» What you are asked to do
State how many lines in the listing below contain the word "screenshot". Give only the number.

━━━ Entries

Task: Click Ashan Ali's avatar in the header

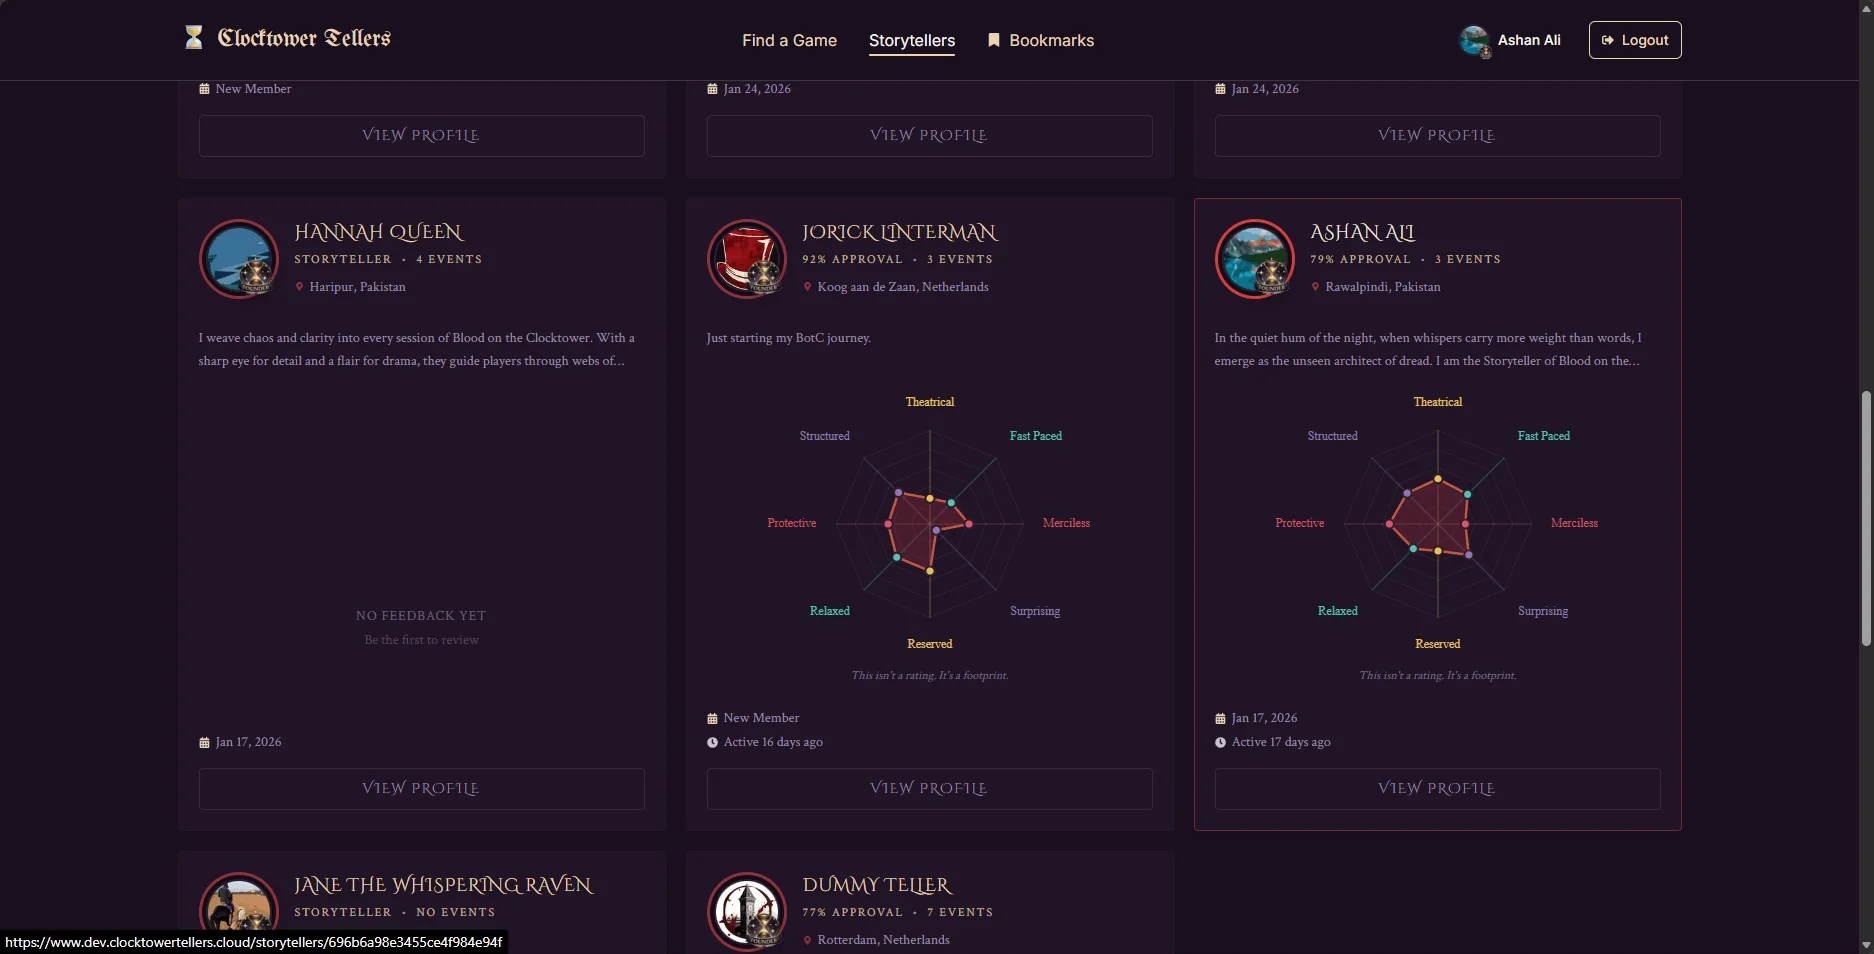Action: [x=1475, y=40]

━━━━━━
━━━ Entries

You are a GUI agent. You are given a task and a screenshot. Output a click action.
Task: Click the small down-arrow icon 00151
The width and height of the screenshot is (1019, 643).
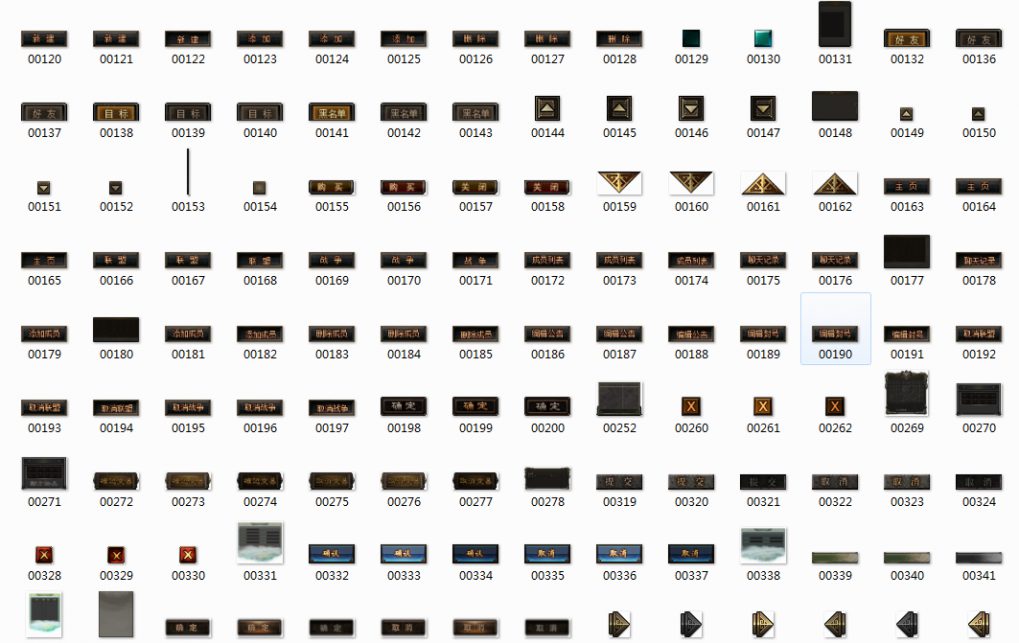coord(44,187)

━━━━━━

» Finished task
2